Cortações (II)
O senhor Cortes
- Está ali um senhor a dizer que lhe vão aplicar 4 cortes.
- Tenha respeito, meu caro senhor, isto é uma casa séria, não estamos num cabeleireiro, numa modista, num bloco operatório, ou num banco, por mais respeito que nos possam merecer os cortadores. A seriedade é uma coisa séria!
- Quem sou eu para pôr em cheque as suas palavras, agora lembrei-me, é disso que aquele senhor se queixa, de 4 cortes no cheque que ele costuma receber todos os meses.

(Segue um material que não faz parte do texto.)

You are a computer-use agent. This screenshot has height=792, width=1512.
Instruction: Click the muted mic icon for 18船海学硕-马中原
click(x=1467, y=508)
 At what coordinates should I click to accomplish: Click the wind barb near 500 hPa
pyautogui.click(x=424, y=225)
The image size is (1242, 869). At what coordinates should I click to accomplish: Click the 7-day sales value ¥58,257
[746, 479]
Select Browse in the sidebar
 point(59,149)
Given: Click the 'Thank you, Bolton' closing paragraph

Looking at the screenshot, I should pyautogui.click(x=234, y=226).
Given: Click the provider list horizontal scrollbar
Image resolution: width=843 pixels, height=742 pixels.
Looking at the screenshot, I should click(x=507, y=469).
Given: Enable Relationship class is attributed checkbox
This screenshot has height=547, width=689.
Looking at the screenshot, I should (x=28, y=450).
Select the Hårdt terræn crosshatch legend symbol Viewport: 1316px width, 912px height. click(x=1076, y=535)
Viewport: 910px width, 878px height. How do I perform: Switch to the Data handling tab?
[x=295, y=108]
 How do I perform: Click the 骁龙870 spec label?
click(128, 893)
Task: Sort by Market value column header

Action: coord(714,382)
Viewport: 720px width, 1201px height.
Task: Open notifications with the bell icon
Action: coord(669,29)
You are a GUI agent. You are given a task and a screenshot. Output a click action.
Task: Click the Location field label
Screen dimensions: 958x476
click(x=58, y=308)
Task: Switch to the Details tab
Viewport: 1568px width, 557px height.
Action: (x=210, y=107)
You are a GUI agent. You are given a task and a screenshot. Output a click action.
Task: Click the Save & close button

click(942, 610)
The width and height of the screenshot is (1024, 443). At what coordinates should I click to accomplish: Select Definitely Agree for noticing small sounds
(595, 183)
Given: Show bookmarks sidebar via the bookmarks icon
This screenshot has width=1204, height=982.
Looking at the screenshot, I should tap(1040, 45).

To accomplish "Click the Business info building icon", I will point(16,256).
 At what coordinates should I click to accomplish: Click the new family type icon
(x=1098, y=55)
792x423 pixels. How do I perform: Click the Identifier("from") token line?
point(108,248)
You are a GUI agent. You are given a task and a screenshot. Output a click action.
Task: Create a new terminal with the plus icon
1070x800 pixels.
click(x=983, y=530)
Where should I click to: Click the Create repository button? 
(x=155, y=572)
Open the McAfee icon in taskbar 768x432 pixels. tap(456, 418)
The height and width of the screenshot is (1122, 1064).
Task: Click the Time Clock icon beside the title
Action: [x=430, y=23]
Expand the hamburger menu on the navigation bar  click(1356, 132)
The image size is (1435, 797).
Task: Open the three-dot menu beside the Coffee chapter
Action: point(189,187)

- Disparate, foram dadas ordens aos bancos, no sentido de evitarem, na medida da sua vontade, transações de cheques com cortes, como ainda há 4 anos ficou decidido na federação. Está enganado mais uma vez, meu caro senhor!
- Vejo que não me expliquei bem, aquele senhor ali continua a afirmar alto e em bom som que a quantia que lhe costuma ser abonada levou 4 cortes, só neste ano...
- A ver se nos entendemos: a quantia subtraída a esse senhor será igual à de tantos outros que recebem igual quantia ou por aí… Não foram precisas 4 operações de subtração, uma bastou. Aliás é este o nosso programa de governo e seremos inflexíveis. Aproveito a oportunidade para revelar que contratámos o Eduardo-Mãos-de-Tesoura, não vá o diabo tecê-las e termos de cortar nas fronteiras soberanas e por aí fora, não temos tido mãos a medir.
- Não acha cortes a mais?
- Nem por isso, posso revelar que estava prometido um quinto corte que virá mais tarde, mas virá, nós não brincamos em serviço.
- Cortam tanto e sempre nos mesmos por ser mais fácil?
- Agora estamos a cortar nestes e merecem-no, quem não arrisca não petisca. Lá para as calendas gregas, contamos sacar aos nossos enteados, amigos e familiares e camaradas de partido, por esta ordem. Como perceberá isto envolve muita emotividade, como tenho lágrima fácil, fiquemos por aqui que já estou a ficar com pele-de-galinha.
- Cortam para dar garantias que o estado social sobreviverá aos senhores?
- Bem disso não tenho bem a certeza, estamos a sanear, como é boa prática política deste país. Sabe, o estado tem bons fundos e maus fundilhos. Estes estão muito gastos, pelo que a sustentabilidade do próprio estado está em questão. Com a ajuda dos nossos santos protetores queremos preservar o nosso estado. Não há bons fundilhos sem cortes.
- De acordo, mas onde nos leva esta praxis de sangrias?
- Ainda bem que fala de sangrias, sabe que passaram a ser marca de região demarcada? Só no Mediterrânio, a partir de agora se produz a autêntica. Fazer e beber sangria é garantir postos de trabalho e a boa vidinha a muitos dos nossos compatriotas. Como vê, a história nos julgará, somos patriotas e deixamos obra feita.
- Não receiam o julgamento dos vossos patrícios, tão pouco o da História, portanto?
- Quanto a isso, um dia destes talvez recuperemos a Inquisição, os 3 éfes, a MP, a Legião, etc…
(Que linda falua que lá vem, lá vem!…)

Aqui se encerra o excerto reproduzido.